Greener Festivals in a High-Footprint Business: What We Can (and Can’t) Control
By nature, film festivals are intensive events that bring together thousands of visitors, professionals, and partners for a short, concentrated period. This event-driven model is in tension with the increasing demand for sustainability. How do festivals reconcile the ambition to reduce their environmental footprint with the reality of temporary infrastructure, extensive travel, and limited control over third-party suppliers? This discussion examines the difficult trade-offs and costs that come with choosing environmentally conscious suppliers, as well as the structural limitations festivals face when trying to drive systemic change. Beyond practical challenges, the panel explores collective approaches, peer-to-peer knowledge sharing, and long-term strategies that could help the festival industry adopt more sustainable practices without compromising its cultural mission.
SPEAKERS
KAREN ARIKIAN
Artistic Director, Hamptons Doc Fest | US
MAREK HOVORKA
Festival Director, Ji.hlava IDFF | CZ
SABINE GEBETSROITHER
Co-Festival Director, Crossing Europe Film Festival Linz | AT
MAŠA MARKOVIĆ
Head of Industry, Sarajevo Film Festival | BA
MODERATED BY
TIME
Monday, August 18th, 2025
11:15 – 12:15 (CET)
LOCATION
Festival Garden
Karen Arikian
Karen Arikian founded her consulting company in 2013, with offices in New York and Germany. Her clients include the Green Visions Festival Potsdam, where she is Programme Director; the Hamptons Doc Fest, where she is Artistic Director; European Film Promotion, where she is the US Consultant; the Munich Film Festival, where she is US Scout; and she acts as an advisor for the Green Shot and EFM Startups.
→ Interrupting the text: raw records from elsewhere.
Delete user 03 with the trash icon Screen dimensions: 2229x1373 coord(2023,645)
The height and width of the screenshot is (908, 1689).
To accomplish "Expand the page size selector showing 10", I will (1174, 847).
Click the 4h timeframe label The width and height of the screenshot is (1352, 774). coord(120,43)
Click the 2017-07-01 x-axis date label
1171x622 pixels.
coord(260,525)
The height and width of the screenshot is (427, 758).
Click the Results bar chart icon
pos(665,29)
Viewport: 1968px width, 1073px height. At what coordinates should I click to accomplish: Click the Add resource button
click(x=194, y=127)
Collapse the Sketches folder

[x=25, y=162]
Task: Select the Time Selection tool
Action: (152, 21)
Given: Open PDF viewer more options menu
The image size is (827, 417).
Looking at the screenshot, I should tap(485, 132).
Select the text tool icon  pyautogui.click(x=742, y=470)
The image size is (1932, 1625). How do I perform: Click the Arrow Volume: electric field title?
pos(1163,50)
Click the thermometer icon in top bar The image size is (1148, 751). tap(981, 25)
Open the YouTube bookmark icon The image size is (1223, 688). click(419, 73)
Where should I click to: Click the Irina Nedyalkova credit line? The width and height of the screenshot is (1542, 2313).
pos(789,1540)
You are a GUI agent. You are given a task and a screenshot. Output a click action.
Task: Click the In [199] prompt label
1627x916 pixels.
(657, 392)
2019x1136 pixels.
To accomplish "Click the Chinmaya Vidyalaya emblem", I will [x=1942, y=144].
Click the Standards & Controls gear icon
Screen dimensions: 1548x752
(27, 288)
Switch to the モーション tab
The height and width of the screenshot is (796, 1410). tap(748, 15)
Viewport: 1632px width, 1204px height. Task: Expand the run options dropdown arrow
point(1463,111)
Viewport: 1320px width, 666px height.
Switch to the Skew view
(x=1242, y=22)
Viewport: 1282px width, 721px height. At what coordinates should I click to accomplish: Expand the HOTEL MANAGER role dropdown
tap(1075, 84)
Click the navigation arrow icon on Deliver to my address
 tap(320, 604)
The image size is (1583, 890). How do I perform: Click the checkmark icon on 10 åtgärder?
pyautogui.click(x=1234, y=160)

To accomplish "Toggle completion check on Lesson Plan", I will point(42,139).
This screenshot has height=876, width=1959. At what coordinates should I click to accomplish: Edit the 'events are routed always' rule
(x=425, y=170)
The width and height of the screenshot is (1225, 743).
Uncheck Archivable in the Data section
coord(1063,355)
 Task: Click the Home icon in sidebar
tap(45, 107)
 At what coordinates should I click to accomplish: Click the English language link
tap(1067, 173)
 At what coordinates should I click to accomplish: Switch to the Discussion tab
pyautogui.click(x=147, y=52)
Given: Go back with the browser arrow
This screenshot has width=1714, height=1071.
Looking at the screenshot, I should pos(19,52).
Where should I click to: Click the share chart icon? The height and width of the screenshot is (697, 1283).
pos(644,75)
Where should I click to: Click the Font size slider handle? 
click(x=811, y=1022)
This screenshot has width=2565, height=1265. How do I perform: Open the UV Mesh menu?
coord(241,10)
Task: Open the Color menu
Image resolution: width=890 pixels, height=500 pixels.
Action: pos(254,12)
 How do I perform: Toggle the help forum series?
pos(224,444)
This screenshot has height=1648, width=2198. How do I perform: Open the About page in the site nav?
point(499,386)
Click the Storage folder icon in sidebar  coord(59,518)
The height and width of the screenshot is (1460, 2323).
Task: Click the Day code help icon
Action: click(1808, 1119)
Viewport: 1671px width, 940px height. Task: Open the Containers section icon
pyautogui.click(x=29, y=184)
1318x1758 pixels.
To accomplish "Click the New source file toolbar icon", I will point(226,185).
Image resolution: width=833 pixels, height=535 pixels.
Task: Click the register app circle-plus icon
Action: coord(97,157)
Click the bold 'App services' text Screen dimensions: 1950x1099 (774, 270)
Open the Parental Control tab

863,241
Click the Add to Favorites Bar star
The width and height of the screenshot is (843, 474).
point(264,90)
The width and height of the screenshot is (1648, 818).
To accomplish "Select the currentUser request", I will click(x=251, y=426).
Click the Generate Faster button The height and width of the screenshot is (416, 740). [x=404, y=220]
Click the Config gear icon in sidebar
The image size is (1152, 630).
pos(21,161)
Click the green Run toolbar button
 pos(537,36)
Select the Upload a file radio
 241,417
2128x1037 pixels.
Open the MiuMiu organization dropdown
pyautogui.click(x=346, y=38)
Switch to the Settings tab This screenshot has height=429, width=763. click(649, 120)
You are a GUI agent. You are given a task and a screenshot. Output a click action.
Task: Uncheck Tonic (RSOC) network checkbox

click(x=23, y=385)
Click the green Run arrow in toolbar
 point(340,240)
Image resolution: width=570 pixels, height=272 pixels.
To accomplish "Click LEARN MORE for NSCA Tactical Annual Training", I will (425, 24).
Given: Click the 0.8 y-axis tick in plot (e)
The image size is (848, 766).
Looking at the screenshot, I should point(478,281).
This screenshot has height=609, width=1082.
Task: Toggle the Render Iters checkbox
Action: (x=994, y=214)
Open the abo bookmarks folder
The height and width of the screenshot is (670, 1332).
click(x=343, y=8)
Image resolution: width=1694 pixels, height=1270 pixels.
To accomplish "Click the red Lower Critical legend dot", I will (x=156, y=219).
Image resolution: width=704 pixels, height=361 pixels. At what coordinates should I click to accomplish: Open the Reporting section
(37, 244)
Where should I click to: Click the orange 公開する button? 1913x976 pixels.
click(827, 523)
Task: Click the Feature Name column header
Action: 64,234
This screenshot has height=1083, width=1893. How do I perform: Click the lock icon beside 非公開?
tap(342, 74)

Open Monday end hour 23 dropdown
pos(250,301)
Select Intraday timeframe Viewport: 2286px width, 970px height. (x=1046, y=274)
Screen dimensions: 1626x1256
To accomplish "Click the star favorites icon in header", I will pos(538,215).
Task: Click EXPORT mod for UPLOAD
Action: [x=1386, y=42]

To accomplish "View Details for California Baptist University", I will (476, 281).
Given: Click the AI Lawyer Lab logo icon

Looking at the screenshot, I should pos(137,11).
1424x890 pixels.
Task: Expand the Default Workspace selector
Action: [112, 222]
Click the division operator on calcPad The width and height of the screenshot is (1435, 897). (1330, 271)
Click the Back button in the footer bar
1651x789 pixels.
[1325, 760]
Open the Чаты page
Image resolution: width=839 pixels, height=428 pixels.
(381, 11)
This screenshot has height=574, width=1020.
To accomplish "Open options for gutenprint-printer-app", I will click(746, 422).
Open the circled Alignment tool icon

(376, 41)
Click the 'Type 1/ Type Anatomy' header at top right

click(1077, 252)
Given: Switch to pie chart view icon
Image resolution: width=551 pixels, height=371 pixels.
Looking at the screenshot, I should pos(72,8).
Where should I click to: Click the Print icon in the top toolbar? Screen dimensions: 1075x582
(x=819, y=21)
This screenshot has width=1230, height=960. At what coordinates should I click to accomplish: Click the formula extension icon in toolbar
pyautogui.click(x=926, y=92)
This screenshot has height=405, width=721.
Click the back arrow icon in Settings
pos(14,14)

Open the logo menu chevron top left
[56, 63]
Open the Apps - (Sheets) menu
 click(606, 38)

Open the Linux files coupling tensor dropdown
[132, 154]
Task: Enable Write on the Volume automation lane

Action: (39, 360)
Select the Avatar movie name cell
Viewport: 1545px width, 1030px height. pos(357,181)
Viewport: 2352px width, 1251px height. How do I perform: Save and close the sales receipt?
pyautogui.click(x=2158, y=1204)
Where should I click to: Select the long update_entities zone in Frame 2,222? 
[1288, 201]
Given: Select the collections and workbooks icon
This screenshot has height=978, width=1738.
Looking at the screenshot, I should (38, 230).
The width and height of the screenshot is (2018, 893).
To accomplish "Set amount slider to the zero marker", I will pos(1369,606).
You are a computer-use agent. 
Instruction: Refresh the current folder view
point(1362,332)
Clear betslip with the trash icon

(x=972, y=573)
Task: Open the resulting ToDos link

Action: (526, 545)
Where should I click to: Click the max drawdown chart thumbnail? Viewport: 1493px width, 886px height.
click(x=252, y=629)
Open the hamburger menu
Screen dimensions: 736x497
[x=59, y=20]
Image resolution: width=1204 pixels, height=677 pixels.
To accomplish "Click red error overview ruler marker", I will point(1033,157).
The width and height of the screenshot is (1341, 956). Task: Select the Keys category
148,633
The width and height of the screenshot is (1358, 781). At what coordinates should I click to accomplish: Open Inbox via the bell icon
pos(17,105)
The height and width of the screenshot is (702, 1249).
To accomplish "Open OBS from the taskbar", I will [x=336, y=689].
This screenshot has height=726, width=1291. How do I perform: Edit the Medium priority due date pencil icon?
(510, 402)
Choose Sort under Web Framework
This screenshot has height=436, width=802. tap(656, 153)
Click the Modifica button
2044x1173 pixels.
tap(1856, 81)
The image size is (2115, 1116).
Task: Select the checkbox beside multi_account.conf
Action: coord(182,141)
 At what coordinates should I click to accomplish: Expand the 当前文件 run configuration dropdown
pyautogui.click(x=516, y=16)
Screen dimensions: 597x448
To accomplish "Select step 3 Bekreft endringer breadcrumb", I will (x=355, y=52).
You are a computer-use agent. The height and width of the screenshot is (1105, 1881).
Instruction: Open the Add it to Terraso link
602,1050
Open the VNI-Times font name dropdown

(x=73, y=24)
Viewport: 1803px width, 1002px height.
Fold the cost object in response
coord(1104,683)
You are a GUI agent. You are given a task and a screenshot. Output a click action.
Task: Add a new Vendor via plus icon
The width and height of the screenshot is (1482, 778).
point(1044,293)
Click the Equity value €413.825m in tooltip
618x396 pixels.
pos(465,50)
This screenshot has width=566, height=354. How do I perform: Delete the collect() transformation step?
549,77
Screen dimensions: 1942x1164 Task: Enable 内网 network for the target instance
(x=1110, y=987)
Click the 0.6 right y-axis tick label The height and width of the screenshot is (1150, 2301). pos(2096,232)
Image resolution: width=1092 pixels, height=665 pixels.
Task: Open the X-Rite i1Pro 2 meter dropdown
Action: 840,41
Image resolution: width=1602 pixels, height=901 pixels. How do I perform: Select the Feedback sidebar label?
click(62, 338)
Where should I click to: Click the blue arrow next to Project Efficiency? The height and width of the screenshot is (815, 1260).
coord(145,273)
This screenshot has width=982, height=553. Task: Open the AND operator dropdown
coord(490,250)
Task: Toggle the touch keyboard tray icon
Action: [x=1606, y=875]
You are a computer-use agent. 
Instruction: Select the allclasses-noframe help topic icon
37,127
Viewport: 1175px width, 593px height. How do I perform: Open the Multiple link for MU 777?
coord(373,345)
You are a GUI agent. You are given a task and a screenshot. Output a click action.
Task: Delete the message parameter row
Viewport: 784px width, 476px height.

Previously, Arikian has been Executive Director of the Hamptons International Film Festival; Co-Director of the European Film Market; a member of the Berlin International Film Festival’s Competition selection committee; a producer at Time Film; Associate Producer for Bruce Weber’s Little Bear Films; and Executive and Market Director of the Independent Feature Project. She has run workshops at Hamburg Media School and NYU Berlin. Arikian holds a degree in psychology and studied documentary film at the Academy of Film and Television in Munich.
Marek Hovorka
Founder of Ji.hlava IDFF in 1997 and its Festival Director since then. Between 1998 – 2005 studied at the Department of Documentary Film at Prague’s FAMU (Film and TV School of the Academy Of Performing Arts). Co-founder of Doc Alliance festival network, East Silver documnetary film market, DAFilms on-line distribution platfrom and founder of various Industry initiatives (Inspiration Forum, Emerging Producers, Festival Identity). Member of editor´s board of Dok.revue and revue “do”. Member of various juries at international and documentary film festivals (f. e. FID Marseille, CPH:DOX, Visions du reel, Karlovy Vary IFF, Cinema Verite Tehran, It´s all true Sao Paulo).
Sabine Gebetsroither
Sabine Gebetsroither was born in Wels, Austria, in 1977 and studied German philology and media and film sciences at the University of Vienna and the University of Aarhus. She has worked in various positions for renowned film festivals including the FilmFestival Cottbus, the Reykjavík International Film Festival, and, since 2004, for the Crossing Europe Film Festival Linz, where she has been Co-Festival Director since 2021. Gebetsroither was a member of the Film Commission of the Province of Upper Austria from 2015 to 2021.
Maša Marković
MAŠA MARKOVIĆ is Head of Industry at the Sarajevo Film Festival since 2022. A graduate of Charles University in Prague, she has held key roles at CineLink for over a decade, contributing to the development of CineLink Industry Days into a major platform for co-production, professional training, and cross-sector exchange in Southeast Europe. Her previous experience includes coordination of the Ex Oriente Film (Institute of Documentary Film in Prague) and she has served as a matchmaker for various European market platforms.
From 2017 to 2025, she curated Dealing with the Past, a non-competition section of the Sarajevo Film Festival, and since 2019, has led the Human Rights Day programme. Both strands use film as a tool for dialogue and youth-driven social engagement and have led to the launch of several initiatives combining film, education, and civic participation. Since 2021, she has also overseen the Network of Festivals in the Adriatic Region, a collaborative initiative that connects seven regional festivals with the goal of fostering shared programming strategies, joint audience development activities, sustainability practices, enhanced regional visibility, and strengthened festival professionalism across Southeast Europe.